La célébrité ne tarde pas à perturber la petite communauté de Palente. Progressivement, les jeunes travailleuses qui incarnaient jusque-là l’aristocratie ouvrière de Franche-Comté se laissent séduire par le vent de folie que font souffler les militants, sympathisants et beaux parleurs qui débarquent en nombre à Besançon. Jeunes filles sérieuses, bonnes mères et bonnes épouses, les voilà qui se mettent à parcourir la France de meeting en meeting sous les ovations, à nouer des amitiés, prendre des amants, demander le divorce – la vraie vie, enfin ! – et L’Internationale commence peu à peu à remplacer La Marseillaise.

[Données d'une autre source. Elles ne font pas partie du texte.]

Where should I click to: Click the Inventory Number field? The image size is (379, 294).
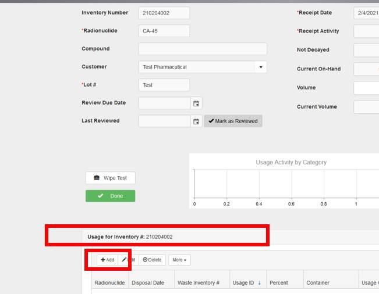click(164, 13)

Au milieu du torride mois d’aout 1973, le Premier ministre, Pierre Messmer, envoie les CRS reprendre l’usine aux grévistes pour mettre fin à la plaisanterie. Mal lui en prend. Le mouvement de solidarité s’embrase de nouveau et les soutiens affluent d’un bout à l’autre de l’Europe. Serge July qui vient de créer avec d’autres le journal Libération descend du train, il est aussitôt emmené par les Lip les plus radicaux vers une carrière des environs. Torses nus, nous sommes une demi-douzaine à ramasser sous un soleil de plomb des pierres destinées à être jetées sur les flics quand surgit le gardien de la carrière qui, hors de lui, nous ordonne de déguerpir. Nous lui expliquons le pourquoi de notre expédition, il s’enthousiasme et nous conduit lui-même à l’endroit de la carrière où les pierres sont plus grosses…
Mais les pierres ramassés ne seront jamais jetées. Les partisans de la violence révolutionnaire que nous étions n’avaient aucune chance face à la dynamique naturelle du mouvement, la logique pragmatique et non-violente incarnée par Charles Piaget. Plus tard, il me croisera dans les couloirs de l’usine sans me reconnaître ; plus tard, le patron de gauche Claude Neuschwander prendra les rênes de l’entreprise, promettant la réintégration progressive de tous les salariés – et Piaget sera le dernier rembauché. Ce qui était perçu comme une pure utopie se terminait par une victoire bien réelle. Pareille issue était insupportable pour le patronat et le pouvoir qui finissent par saborder l’expérience, annulant en particulier la commande d’horloges qui devaient équiper toutes les voitures produites par Renault cette année-là.
Mort aujourd’hui à l’âge de 95 ans, Charles Piaget aura donc gagné et puis perdu. Mais il gardera devant l’histoire l’image de ce dirigeant modeste et avisé qui, par des moyens strictement pacifiques, a réussi un jour à ébranler la France.